Top of MATERIAL SUPPLIED
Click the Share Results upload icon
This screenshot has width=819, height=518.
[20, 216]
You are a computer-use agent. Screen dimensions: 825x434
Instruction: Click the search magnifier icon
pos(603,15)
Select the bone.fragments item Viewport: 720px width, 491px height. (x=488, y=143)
Bottom of MATERIAL SUPPLIED
Top of MATERIAL SUPPLIED
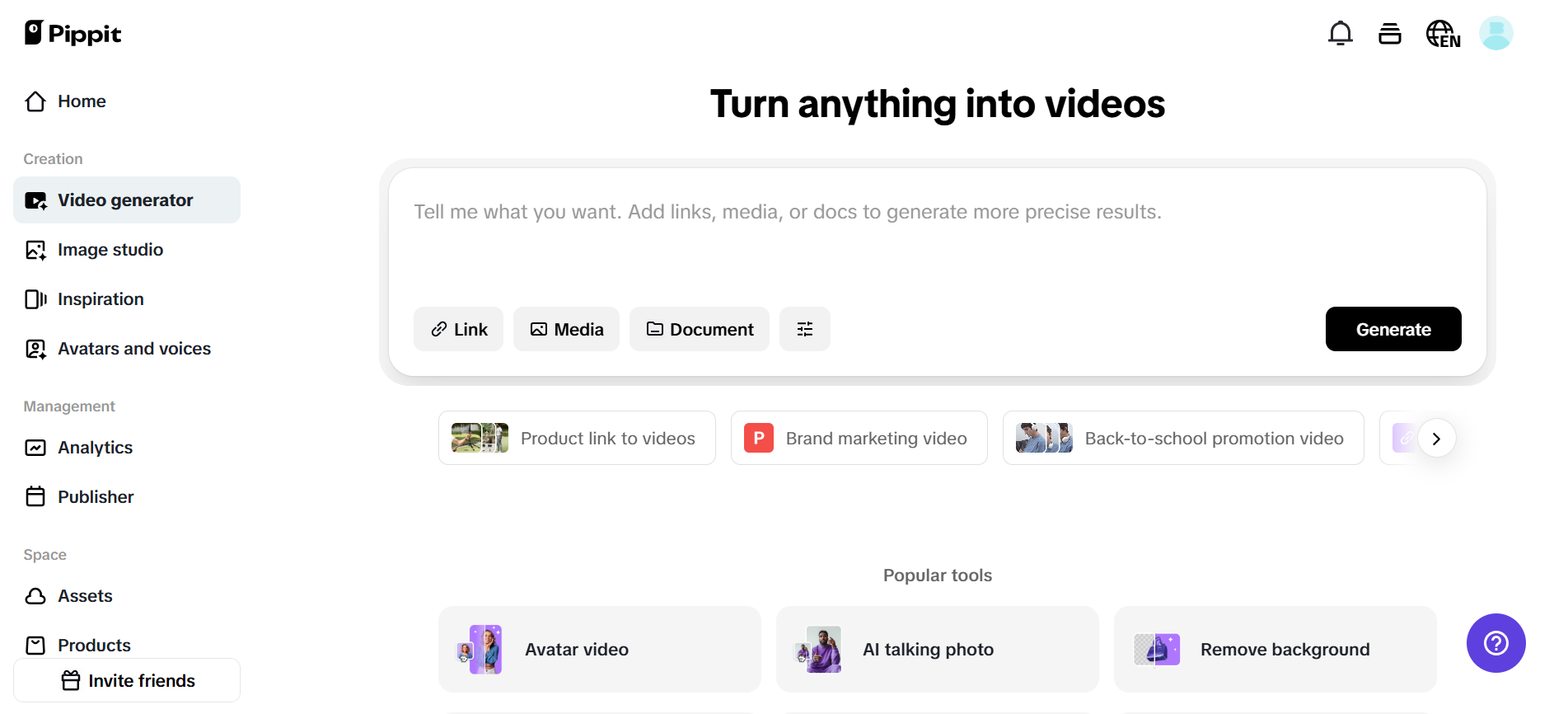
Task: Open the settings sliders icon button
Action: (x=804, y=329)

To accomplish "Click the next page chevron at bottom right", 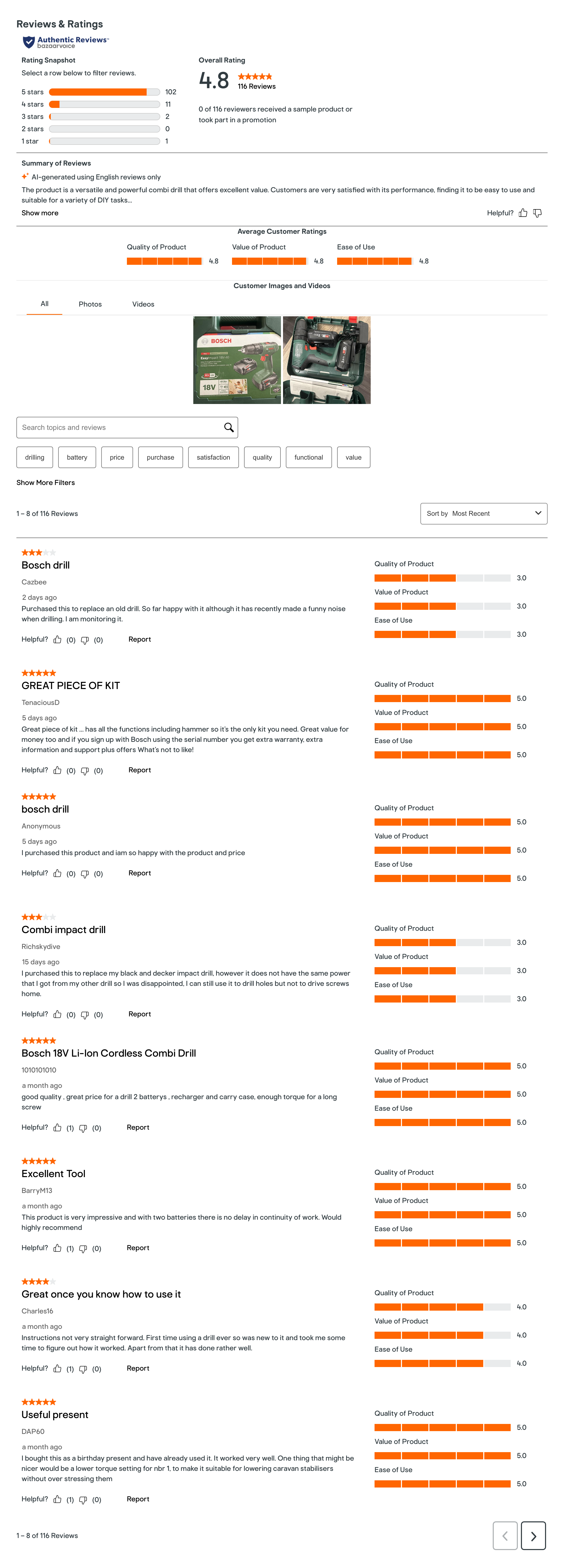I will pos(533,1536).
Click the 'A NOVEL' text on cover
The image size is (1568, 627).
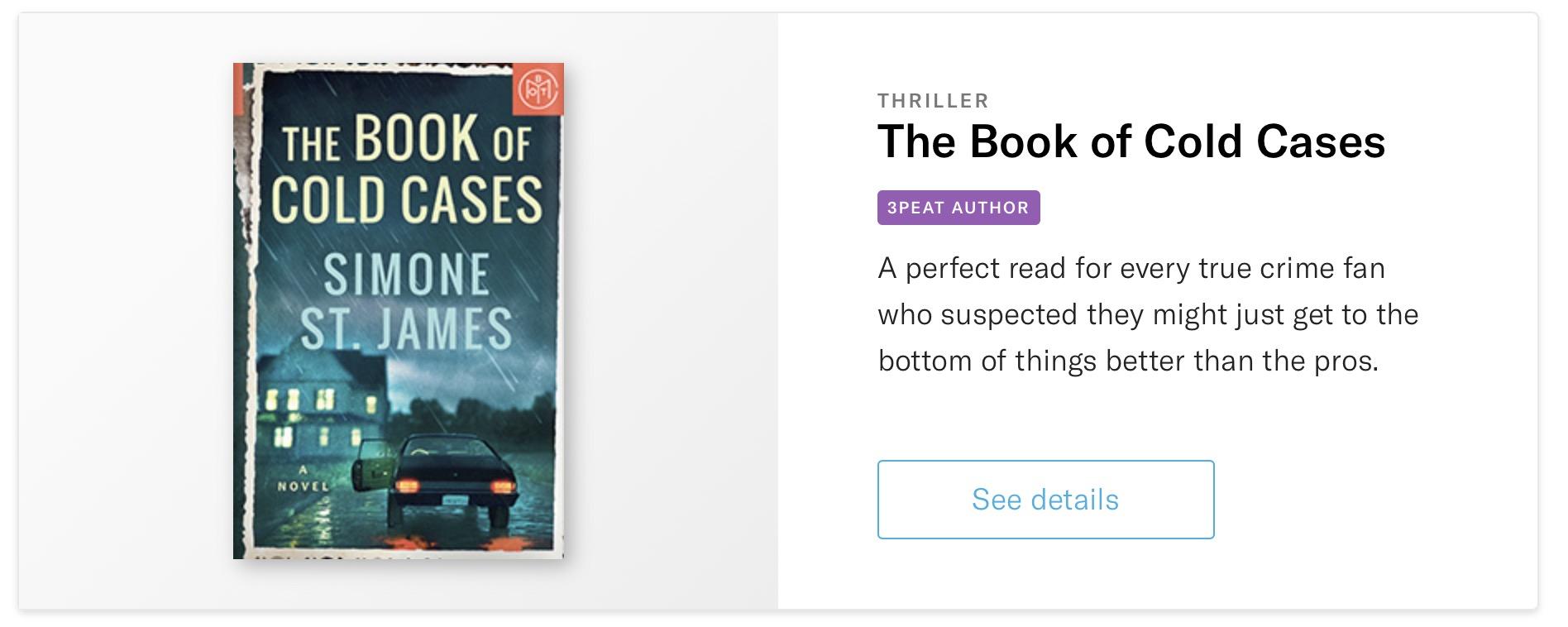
Bottom of MATERIAL SUPPLIED
Top of MATERIAL SUPPLIED
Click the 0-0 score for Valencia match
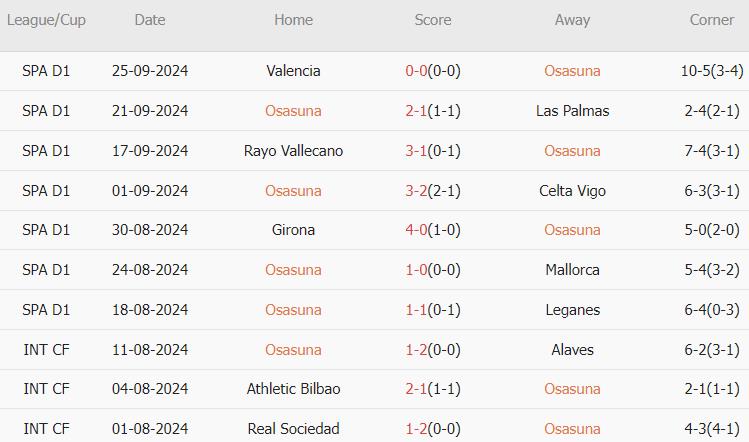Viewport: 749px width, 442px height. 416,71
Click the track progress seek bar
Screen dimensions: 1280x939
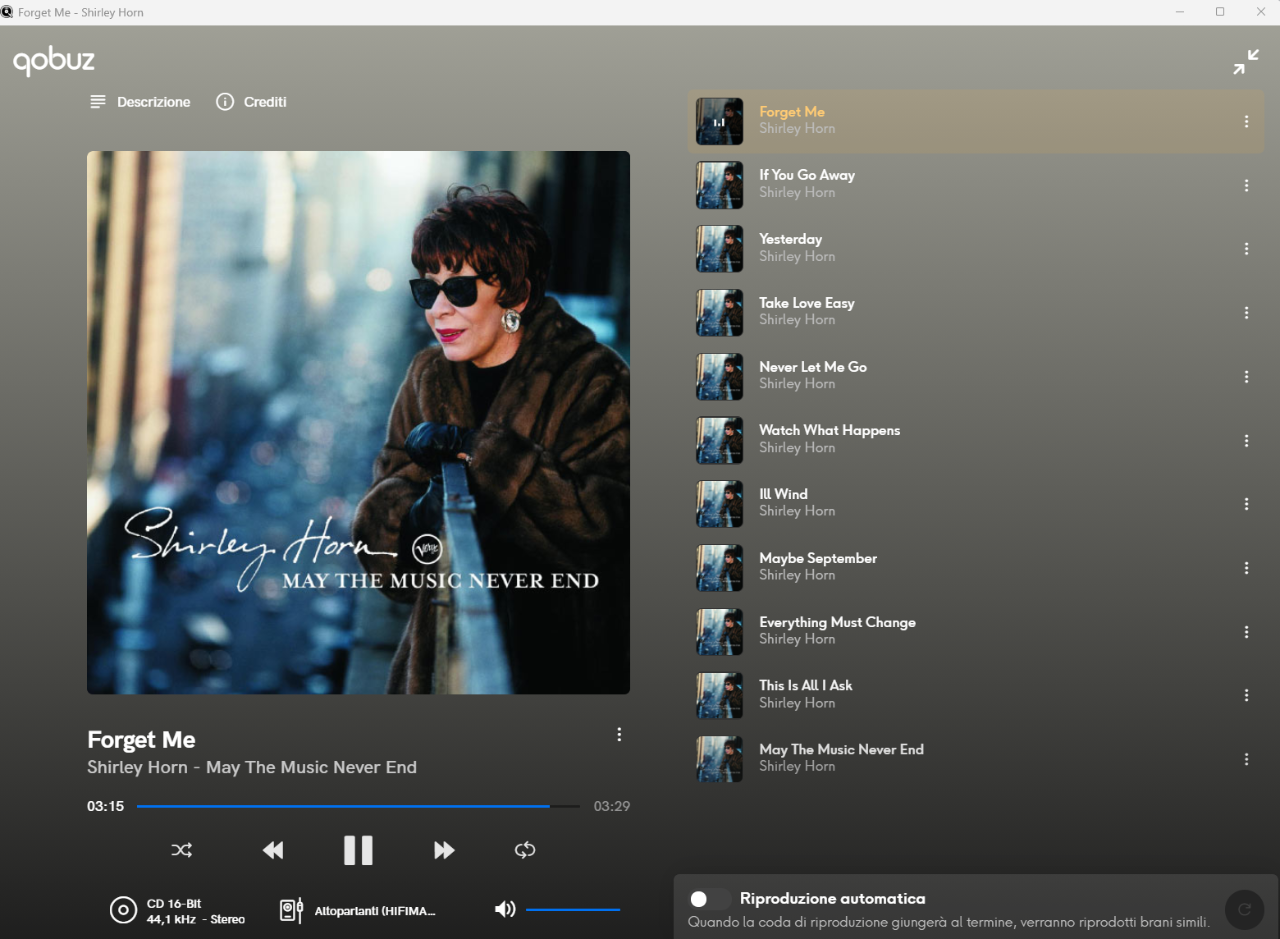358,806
Bottom of MATERIAL SUPPLIED
# EXERCISE PROMPT:
Looking back over the data above, restate word for word the lines that begin at the line with "Click the Share Results upload icon" and end at the line with "Select the bone.fragments", inclusive.

# ANSWER SECTION:
Click the Share Results upload icon
This screenshot has width=819, height=518.
[20, 216]
You are a computer-use agent. Screen dimensions: 825x434
Instruction: Click the search magnifier icon
pos(603,15)
Select the bone.fragments item Viewport: 720px width, 491px height. (x=488, y=143)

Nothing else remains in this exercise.